### Exercise materials
⟨

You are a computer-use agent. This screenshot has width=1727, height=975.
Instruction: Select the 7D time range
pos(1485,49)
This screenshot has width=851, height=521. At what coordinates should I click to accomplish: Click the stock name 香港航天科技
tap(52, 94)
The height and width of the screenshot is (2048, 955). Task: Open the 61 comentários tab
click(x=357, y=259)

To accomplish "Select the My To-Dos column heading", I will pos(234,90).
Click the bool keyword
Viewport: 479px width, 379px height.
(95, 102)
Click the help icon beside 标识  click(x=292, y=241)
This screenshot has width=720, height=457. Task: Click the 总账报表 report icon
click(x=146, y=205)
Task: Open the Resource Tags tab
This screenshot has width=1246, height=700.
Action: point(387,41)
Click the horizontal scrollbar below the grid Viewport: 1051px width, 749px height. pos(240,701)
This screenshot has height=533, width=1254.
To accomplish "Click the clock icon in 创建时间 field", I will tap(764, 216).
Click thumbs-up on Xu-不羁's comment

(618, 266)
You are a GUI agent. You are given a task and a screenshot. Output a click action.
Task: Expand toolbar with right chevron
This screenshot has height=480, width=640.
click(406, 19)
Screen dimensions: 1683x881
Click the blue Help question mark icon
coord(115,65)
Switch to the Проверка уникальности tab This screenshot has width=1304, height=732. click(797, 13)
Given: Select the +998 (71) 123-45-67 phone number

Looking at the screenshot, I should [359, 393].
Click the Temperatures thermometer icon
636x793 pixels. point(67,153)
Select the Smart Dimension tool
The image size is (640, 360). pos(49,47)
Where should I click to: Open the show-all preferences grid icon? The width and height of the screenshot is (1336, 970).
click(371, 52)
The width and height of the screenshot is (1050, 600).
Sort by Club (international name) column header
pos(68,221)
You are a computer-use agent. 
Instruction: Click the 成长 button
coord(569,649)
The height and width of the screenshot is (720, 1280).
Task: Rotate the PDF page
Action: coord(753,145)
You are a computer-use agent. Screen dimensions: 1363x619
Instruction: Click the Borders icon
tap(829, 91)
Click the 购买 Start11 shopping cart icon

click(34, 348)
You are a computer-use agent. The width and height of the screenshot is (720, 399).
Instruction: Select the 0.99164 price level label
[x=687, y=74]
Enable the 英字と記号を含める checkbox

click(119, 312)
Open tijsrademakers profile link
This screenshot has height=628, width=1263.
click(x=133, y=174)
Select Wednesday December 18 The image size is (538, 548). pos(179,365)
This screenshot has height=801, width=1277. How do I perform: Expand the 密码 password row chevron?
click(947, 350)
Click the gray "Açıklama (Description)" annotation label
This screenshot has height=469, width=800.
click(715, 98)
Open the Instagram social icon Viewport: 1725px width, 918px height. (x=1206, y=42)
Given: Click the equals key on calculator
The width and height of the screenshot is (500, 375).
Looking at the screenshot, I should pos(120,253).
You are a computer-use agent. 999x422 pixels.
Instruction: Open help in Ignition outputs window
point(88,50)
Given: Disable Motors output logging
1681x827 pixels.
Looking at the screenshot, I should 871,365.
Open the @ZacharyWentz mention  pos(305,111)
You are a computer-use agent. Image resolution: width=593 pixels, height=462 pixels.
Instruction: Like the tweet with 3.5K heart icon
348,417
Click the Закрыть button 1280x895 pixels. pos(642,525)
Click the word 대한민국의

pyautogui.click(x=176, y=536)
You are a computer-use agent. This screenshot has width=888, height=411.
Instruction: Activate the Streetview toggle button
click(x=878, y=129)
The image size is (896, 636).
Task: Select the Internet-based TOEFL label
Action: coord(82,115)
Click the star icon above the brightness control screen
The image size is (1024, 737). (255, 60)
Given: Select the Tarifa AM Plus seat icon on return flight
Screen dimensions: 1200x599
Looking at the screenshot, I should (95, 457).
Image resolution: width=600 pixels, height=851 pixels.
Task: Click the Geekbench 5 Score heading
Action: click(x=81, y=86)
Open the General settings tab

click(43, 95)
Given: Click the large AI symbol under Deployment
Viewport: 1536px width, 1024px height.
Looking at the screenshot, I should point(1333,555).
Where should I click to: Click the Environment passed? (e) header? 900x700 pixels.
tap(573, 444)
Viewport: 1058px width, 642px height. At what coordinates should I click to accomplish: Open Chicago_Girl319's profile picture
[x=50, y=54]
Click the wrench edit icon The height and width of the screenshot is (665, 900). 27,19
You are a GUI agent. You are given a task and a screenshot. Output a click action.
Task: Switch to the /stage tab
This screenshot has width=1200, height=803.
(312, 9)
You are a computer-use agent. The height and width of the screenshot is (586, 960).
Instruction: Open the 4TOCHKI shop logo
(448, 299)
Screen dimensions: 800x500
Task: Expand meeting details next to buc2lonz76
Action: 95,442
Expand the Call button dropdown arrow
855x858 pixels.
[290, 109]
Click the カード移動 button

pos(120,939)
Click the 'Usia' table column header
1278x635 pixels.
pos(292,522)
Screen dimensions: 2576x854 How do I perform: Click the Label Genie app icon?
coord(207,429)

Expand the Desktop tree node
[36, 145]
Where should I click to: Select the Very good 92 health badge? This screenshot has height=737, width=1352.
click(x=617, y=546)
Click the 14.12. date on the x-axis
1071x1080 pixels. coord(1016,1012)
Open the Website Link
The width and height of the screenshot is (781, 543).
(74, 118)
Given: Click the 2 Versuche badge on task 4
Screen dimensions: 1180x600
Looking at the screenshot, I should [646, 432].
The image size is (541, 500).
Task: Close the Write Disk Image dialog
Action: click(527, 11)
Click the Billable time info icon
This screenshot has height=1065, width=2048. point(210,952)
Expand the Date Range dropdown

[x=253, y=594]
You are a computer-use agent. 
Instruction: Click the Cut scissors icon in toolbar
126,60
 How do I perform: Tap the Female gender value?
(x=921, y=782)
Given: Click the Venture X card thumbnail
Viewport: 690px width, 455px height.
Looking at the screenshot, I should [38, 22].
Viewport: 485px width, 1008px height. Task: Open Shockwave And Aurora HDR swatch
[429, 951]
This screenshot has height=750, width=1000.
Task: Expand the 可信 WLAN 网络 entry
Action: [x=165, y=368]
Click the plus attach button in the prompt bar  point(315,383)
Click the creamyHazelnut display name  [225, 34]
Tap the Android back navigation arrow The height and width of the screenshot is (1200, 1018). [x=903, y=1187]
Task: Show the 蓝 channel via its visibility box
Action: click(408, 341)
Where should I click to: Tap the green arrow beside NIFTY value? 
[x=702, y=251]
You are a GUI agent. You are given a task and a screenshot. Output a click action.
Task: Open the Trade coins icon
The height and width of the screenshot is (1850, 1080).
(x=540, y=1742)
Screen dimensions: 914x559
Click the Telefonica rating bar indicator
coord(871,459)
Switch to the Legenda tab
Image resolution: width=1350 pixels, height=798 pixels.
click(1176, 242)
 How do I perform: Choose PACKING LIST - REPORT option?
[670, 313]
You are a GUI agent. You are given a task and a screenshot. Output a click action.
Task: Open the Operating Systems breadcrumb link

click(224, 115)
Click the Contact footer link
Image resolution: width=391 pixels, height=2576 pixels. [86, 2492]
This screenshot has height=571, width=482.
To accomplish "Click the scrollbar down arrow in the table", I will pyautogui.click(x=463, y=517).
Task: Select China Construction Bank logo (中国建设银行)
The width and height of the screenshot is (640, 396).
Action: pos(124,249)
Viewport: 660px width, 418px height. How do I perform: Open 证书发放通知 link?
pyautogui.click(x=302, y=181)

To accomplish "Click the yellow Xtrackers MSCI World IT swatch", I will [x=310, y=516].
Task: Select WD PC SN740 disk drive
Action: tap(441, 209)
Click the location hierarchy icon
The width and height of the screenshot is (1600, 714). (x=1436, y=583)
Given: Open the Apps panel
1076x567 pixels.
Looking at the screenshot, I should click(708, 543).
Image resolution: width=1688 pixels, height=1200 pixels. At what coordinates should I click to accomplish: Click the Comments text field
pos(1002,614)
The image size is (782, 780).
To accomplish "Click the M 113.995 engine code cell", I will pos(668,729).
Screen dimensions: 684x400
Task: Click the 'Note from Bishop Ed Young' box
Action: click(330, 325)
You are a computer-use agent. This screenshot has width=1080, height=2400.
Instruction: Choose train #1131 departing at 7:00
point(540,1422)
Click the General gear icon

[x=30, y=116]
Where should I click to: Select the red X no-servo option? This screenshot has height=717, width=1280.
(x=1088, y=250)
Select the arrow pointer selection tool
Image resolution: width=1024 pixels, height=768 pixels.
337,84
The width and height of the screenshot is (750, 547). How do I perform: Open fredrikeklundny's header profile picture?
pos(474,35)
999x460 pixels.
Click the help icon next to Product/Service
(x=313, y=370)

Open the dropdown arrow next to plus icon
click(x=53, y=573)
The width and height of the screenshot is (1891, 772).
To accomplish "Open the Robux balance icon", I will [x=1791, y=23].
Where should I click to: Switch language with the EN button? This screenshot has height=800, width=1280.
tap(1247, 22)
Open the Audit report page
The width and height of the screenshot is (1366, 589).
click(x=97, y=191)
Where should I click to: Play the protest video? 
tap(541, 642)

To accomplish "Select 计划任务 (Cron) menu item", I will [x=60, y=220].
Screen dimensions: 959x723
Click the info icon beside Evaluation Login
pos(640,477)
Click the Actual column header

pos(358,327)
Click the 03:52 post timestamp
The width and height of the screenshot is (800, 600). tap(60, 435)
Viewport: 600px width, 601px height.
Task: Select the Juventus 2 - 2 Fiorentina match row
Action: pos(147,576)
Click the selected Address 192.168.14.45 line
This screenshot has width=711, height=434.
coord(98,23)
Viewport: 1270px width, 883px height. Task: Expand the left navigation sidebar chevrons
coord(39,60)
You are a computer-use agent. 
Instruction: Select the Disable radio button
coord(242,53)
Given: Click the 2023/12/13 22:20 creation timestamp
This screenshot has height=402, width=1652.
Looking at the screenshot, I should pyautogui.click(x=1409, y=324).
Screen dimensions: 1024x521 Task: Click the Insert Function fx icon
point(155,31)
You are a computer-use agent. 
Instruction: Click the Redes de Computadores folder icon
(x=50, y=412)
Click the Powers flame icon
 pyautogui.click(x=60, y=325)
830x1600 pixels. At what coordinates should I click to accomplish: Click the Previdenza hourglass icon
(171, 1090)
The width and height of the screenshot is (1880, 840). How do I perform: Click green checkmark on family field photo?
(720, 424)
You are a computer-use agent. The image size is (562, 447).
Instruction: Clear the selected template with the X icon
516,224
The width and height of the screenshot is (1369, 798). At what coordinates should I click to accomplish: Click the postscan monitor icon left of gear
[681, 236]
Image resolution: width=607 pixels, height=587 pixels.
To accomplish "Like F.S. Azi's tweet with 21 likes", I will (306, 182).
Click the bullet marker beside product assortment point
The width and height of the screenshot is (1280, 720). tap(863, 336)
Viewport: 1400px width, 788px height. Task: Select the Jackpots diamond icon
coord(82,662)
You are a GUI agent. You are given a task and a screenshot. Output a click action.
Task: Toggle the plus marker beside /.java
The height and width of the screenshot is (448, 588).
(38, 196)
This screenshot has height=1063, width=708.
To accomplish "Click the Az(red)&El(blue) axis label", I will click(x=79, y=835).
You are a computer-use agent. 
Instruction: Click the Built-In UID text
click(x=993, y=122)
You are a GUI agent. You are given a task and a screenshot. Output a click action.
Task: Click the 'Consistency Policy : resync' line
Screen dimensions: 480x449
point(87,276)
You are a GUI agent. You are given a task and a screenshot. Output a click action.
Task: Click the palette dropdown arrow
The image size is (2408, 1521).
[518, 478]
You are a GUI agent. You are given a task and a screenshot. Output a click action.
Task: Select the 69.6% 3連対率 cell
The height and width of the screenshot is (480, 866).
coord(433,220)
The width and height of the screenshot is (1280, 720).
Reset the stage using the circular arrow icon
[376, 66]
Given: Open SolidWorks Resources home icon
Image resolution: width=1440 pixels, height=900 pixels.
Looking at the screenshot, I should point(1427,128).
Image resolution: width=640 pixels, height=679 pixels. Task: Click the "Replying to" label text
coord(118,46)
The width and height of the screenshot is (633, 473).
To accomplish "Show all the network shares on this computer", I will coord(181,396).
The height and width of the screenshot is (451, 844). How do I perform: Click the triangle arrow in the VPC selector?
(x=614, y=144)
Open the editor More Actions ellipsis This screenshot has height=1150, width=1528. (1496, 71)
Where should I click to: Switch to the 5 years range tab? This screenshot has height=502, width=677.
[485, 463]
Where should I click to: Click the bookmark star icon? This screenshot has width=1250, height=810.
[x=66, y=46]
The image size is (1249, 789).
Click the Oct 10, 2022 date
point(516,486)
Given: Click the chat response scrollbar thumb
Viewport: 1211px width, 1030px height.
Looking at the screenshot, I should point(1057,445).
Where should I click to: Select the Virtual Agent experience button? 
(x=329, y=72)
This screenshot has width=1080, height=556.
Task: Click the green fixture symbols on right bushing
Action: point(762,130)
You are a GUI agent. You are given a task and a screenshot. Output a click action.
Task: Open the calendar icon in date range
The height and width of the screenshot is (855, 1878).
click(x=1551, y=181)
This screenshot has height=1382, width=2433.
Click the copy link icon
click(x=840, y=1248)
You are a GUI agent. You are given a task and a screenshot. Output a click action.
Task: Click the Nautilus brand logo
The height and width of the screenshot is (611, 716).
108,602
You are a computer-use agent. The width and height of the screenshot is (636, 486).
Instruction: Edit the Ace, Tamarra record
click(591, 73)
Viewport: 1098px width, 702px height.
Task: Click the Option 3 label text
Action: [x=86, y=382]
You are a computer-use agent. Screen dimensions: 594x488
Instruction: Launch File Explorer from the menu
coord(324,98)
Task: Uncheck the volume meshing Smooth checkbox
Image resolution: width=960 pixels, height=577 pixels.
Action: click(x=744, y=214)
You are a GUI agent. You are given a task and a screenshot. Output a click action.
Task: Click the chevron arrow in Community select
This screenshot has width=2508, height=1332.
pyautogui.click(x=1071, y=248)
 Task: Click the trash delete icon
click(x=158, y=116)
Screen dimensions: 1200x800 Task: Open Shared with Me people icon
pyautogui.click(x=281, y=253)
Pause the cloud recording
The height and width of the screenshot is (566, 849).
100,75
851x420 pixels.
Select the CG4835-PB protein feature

⟩

Quote the listing above, but only from the line that shows "This screenshot has height=1063, width=708." through the line that shows "Task: Click the 'Consistency".

This screenshot has height=1063, width=708.
To accomplish "Click the Az(red)&El(blue) axis label", I will click(x=79, y=835).
You are a computer-use agent. 
Instruction: Click the Built-In UID text
click(x=993, y=122)
You are a GUI agent. You are given a task and a screenshot. Output a click action.
Task: Click the 'Consistency Policy : resync' line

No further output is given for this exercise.